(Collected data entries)
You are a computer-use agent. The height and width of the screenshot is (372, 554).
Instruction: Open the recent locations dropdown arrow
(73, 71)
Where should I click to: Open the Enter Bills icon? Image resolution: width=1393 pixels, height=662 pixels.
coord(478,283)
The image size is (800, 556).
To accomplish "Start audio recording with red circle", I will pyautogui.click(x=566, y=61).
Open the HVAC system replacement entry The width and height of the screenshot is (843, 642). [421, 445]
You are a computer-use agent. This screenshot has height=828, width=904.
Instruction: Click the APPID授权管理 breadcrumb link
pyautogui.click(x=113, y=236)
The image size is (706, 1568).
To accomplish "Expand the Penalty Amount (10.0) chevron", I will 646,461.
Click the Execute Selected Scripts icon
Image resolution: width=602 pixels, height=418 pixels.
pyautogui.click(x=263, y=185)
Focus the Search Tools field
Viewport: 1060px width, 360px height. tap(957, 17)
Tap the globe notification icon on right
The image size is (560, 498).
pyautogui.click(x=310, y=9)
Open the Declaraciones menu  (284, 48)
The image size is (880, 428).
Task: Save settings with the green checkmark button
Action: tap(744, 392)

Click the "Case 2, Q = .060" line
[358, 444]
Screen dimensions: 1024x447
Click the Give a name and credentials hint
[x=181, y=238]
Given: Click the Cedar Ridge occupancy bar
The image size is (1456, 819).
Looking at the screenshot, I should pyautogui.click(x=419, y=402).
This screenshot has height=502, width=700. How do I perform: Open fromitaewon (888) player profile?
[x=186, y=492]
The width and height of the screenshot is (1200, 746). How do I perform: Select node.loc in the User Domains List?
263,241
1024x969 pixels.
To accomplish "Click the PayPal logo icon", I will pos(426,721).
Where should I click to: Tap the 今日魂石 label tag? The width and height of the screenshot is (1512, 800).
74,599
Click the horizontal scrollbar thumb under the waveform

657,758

▸ **Task description**
The records are given above. Copy each line in them that holds "computer".

▸ **Written response**
You are a computer-use agent. The height and width of the screenshot is (372, 554).
You are a computer-use agent. This screenshot has height=828, width=904.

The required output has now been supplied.